## Activity
Working from the entries below, give again each line from the first through the one containing "1-800-448-5872 (561, 2488)", exactly and with nothing else.
───── Supplied records ─────
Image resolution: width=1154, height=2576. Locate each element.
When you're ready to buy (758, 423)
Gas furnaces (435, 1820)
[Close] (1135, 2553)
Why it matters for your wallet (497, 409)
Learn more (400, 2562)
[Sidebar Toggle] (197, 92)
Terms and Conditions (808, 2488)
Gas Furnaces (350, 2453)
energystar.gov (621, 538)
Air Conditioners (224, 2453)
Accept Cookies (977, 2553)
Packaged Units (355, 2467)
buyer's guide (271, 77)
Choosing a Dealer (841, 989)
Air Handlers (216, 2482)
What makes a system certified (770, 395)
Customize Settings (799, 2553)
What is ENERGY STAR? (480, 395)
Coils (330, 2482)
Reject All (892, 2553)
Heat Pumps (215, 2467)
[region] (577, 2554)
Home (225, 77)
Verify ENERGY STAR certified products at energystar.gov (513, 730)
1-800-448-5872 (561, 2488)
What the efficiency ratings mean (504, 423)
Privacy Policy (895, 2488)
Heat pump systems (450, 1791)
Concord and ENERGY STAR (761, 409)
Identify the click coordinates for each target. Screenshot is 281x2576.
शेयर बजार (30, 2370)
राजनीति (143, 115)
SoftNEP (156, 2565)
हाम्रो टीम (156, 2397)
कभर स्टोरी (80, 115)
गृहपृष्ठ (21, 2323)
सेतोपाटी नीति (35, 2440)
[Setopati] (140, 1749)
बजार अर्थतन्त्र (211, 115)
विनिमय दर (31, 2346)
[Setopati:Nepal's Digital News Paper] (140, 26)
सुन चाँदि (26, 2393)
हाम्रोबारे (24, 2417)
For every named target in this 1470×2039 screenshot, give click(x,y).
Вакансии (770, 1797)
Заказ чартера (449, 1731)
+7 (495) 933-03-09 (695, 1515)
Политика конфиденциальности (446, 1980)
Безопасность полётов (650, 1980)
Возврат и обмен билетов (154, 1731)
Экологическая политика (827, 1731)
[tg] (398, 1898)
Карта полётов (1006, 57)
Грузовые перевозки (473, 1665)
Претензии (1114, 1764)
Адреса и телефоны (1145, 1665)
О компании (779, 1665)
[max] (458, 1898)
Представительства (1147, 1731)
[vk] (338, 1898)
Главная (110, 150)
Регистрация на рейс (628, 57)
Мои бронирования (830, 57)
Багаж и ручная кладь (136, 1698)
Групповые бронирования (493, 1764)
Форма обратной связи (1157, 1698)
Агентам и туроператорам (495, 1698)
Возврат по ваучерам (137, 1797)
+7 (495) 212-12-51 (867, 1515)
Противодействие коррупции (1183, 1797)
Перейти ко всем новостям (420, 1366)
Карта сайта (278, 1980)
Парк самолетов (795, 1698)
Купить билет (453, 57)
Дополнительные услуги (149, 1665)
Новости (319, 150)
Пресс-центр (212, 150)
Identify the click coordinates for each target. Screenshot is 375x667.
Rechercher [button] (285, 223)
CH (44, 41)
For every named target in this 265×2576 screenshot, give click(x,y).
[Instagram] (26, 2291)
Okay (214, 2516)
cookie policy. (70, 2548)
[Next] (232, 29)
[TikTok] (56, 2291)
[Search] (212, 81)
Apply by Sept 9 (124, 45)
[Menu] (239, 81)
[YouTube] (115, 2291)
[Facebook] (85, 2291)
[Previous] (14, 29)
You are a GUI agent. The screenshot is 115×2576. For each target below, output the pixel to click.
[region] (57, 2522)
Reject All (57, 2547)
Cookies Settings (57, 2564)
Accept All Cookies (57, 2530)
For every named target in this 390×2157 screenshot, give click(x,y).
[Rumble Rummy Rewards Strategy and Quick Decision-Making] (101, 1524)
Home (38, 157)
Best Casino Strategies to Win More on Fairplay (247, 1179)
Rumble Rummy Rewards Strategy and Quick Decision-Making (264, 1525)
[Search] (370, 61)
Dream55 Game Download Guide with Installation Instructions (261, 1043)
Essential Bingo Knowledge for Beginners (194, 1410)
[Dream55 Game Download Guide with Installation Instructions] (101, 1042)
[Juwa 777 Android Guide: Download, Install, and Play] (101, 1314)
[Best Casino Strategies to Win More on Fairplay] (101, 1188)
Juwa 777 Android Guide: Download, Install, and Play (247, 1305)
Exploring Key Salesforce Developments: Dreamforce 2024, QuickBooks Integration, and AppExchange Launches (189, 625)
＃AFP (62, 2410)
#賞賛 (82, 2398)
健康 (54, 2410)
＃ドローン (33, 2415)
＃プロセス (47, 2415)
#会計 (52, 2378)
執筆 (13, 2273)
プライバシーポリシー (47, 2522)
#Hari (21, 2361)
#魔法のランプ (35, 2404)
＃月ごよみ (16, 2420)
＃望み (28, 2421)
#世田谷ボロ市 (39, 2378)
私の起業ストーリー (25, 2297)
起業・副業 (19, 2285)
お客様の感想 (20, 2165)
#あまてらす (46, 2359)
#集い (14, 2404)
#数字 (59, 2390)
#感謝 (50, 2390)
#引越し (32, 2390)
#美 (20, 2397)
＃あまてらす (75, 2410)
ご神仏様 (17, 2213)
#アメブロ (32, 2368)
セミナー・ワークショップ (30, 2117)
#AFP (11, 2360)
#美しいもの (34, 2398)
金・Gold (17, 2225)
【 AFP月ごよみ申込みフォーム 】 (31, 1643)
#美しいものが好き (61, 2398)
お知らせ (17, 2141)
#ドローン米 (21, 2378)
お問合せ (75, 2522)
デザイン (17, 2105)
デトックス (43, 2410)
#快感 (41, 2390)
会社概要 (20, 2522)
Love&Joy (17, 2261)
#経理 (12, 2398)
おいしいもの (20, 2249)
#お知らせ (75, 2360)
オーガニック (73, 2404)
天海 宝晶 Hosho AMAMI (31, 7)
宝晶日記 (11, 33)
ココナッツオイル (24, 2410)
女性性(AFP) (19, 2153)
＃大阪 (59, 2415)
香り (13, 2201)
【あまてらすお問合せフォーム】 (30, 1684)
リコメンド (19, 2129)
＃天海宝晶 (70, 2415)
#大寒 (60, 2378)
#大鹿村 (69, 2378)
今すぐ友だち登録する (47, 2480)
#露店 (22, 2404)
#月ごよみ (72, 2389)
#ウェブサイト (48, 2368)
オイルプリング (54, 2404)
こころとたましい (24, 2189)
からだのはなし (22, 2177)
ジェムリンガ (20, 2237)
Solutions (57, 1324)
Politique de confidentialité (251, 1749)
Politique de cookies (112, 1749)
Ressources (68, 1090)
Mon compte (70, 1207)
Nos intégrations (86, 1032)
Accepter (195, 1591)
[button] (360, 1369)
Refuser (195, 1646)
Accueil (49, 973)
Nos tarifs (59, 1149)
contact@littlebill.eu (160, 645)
─────
## Written solution
Image resolution: width=1154, height=2576. Locate each element.
When you're ready to buy (758, 423)
Gas furnaces (435, 1820)
[Close] (1135, 2553)
Why it matters for your wallet (497, 409)
Learn more (400, 2562)
[Sidebar Toggle] (197, 92)
Terms and Conditions (808, 2488)
Gas Furnaces (350, 2453)
energystar.gov (621, 538)
Air Conditioners (224, 2453)
Accept Cookies (977, 2553)
Packaged Units (355, 2467)
buyer's guide (271, 77)
Choosing a Dealer (841, 989)
Air Handlers (216, 2482)
What makes a system certified (770, 395)
Customize Settings (799, 2553)
What is ENERGY STAR? (480, 395)
Coils (330, 2482)
Reject All (892, 2553)
Heat Pumps (215, 2467)
[region] (577, 2554)
Home (225, 77)
Verify ENERGY STAR certified products at energystar.gov (513, 730)
1-800-448-5872 (561, 2488)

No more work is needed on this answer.